Her insanın fıtratında merhamet vardır. Kimi kalbinin merkezine koyar kimi merkeze yerleştirdiğinin etrafına. Yanık bir gönlün türküsü merhamet sahibi her insanın bam teline dokunur.
Son bir kez dönüp arkama baktığım diyara çok türkü söyledim. Her şeyimi bıraktığım yerden sonra hiçbir şeyim olmayan yerde nefes almak başlarda sudan çıkmış balık gibi hissettirdi. Kalbim kafese konulmuş güvercin gibi bir anda yerinden fırlayacakmışçasına atardı. Bundan başka bir yaşamın olmadığını düşünürdüm. Çünkü şimdiye kadar tanıdığım en yabancı haldi bu.

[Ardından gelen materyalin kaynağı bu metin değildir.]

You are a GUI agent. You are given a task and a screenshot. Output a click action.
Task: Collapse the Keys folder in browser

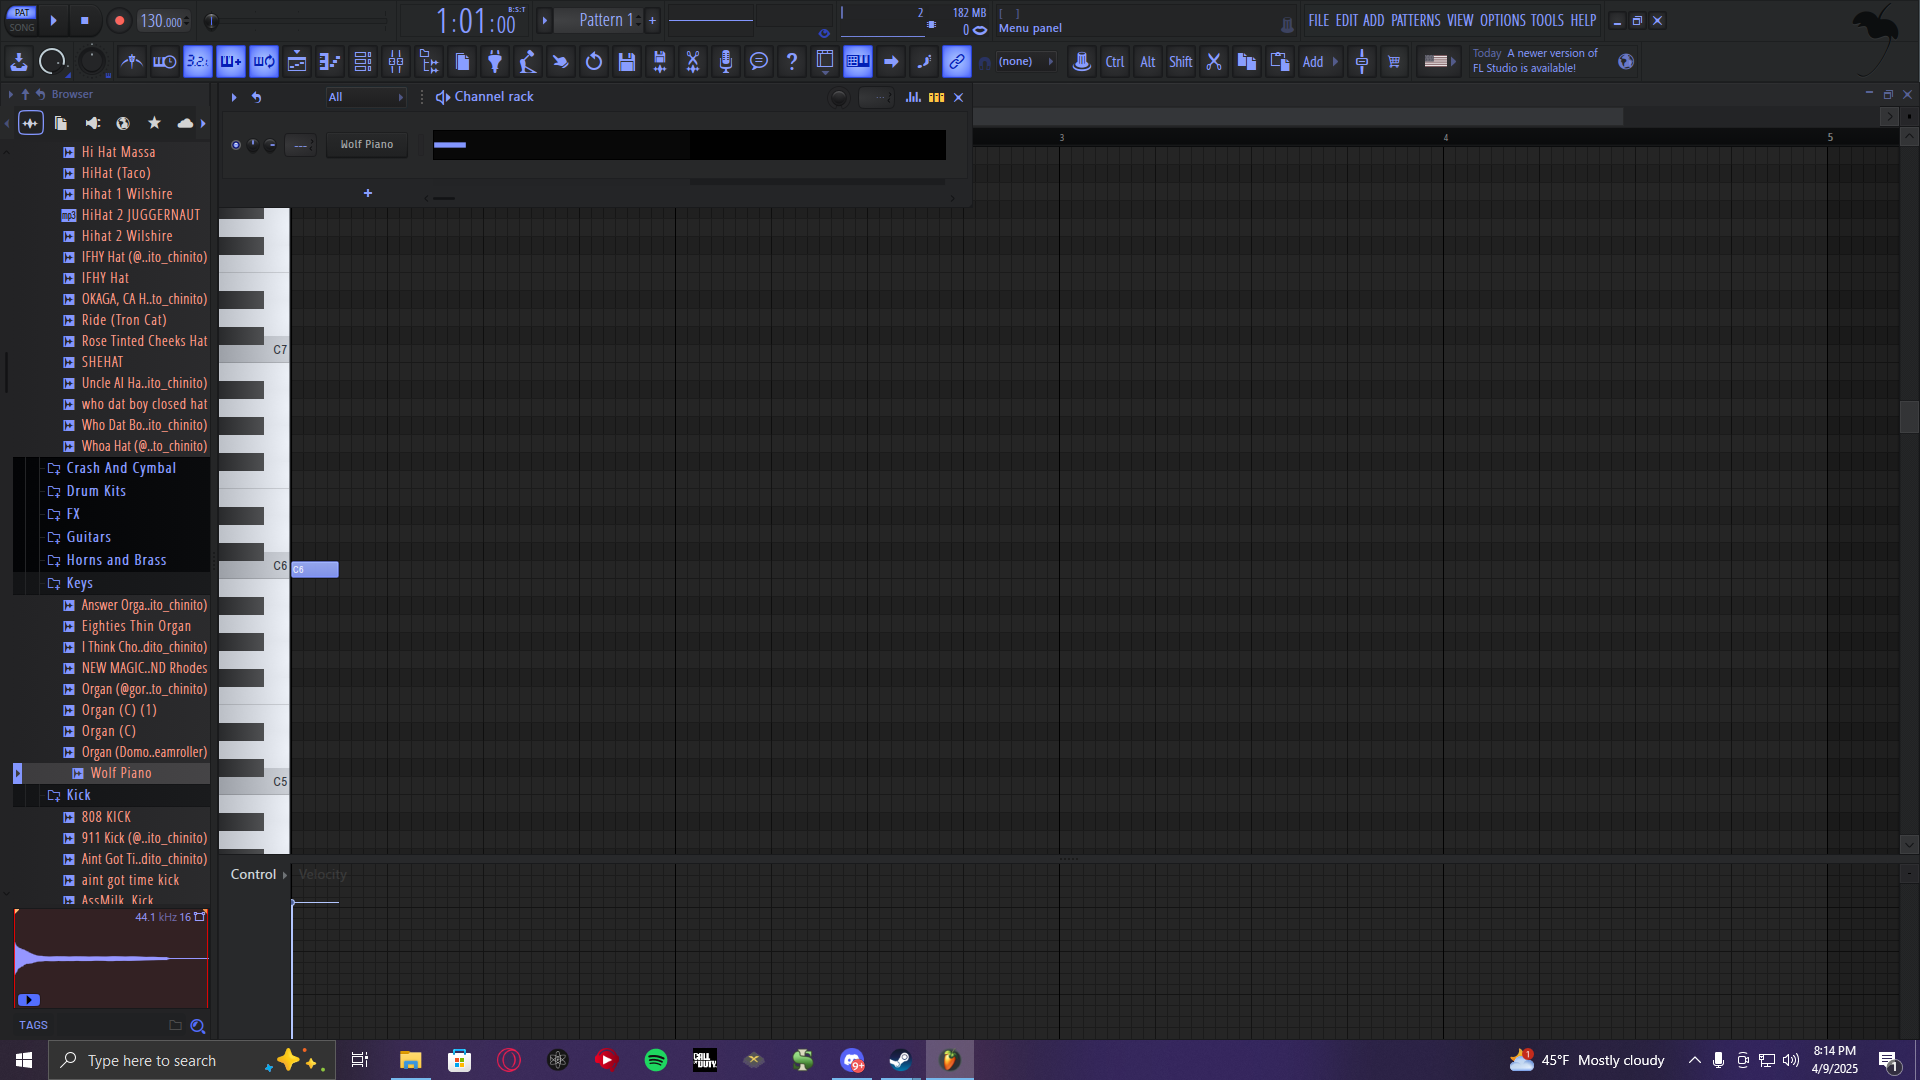[79, 583]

Her şeyi bilinmezliklerle örülü bir sarmaşıktı bu yaban el. Burada yaşamayı öğrenememiş, sadece alışmıştım. Şehir hayatına geçmek için epey bir çaba sarf ettikten sonra yorgunluk ve ümitsizlik kapımda bekleyen iki bekçi idi. Ümidim yoruldukça bedenim daha da yorgun ve bitkin oluyordu. Hayatımı idame edecek bir mesleğim varken çocuklarım okula, kocam işe derken kendime bir rutin tutturmuştum. Bu rutinin içinde bazen hastalık yakalasa her şey birkaç günlüğüne karmakarışık olurdu. Şimdi bu kadar karmaşa nasıl düzelecekti. Biri hayatımı alıp kör düğüm yapıp elime verdi sanki. Çok bilinmeyenli denklem gibiydi. Eşitliğin hangi tarafına neyi koysam hep eksik ve yarımdı. Bir türlü sonuca varamıyordum. Bilmediğim diyarda sorgulanacak çok şeyim vardı.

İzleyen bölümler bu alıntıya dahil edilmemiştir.